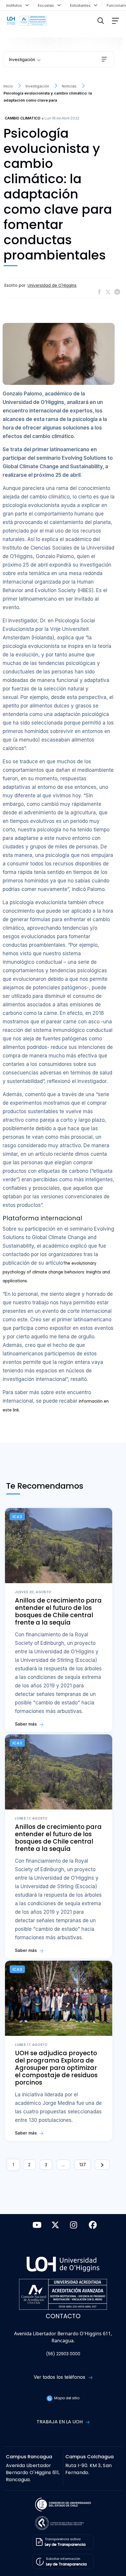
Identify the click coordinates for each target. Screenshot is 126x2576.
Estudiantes (81, 5)
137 (82, 2164)
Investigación (22, 59)
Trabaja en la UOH (60, 2421)
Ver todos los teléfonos (60, 2377)
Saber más (26, 1723)
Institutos (15, 5)
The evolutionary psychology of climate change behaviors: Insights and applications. (56, 1272)
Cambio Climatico (22, 118)
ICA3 (17, 1516)
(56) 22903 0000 (63, 2354)
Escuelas (47, 5)
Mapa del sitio (66, 2397)
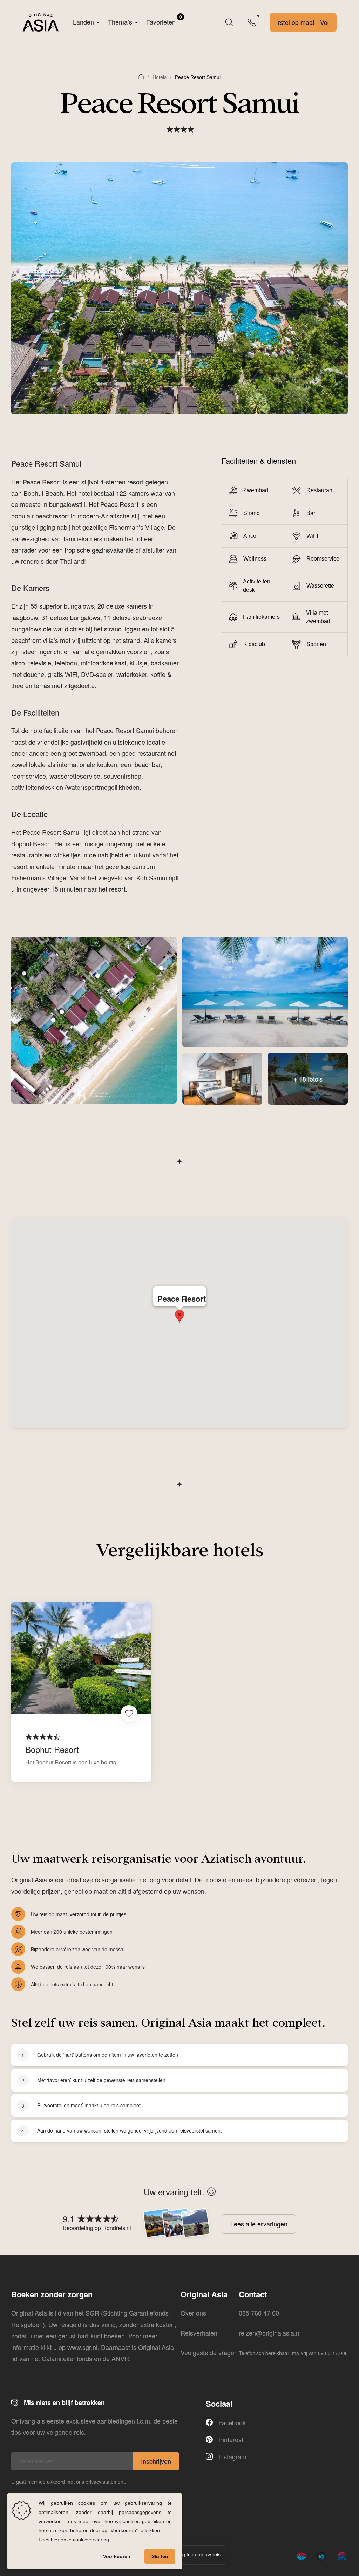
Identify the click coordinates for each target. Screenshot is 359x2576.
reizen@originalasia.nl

- _TASK_:
Provide every line from the material that contains the word "Identify".

- _ANSWER TO THE PROBLEM_:
Identify the click coordinates for each target. Screenshot is 126x2576.
Identify the click coordinates for each target. Screenshot is 359x2576.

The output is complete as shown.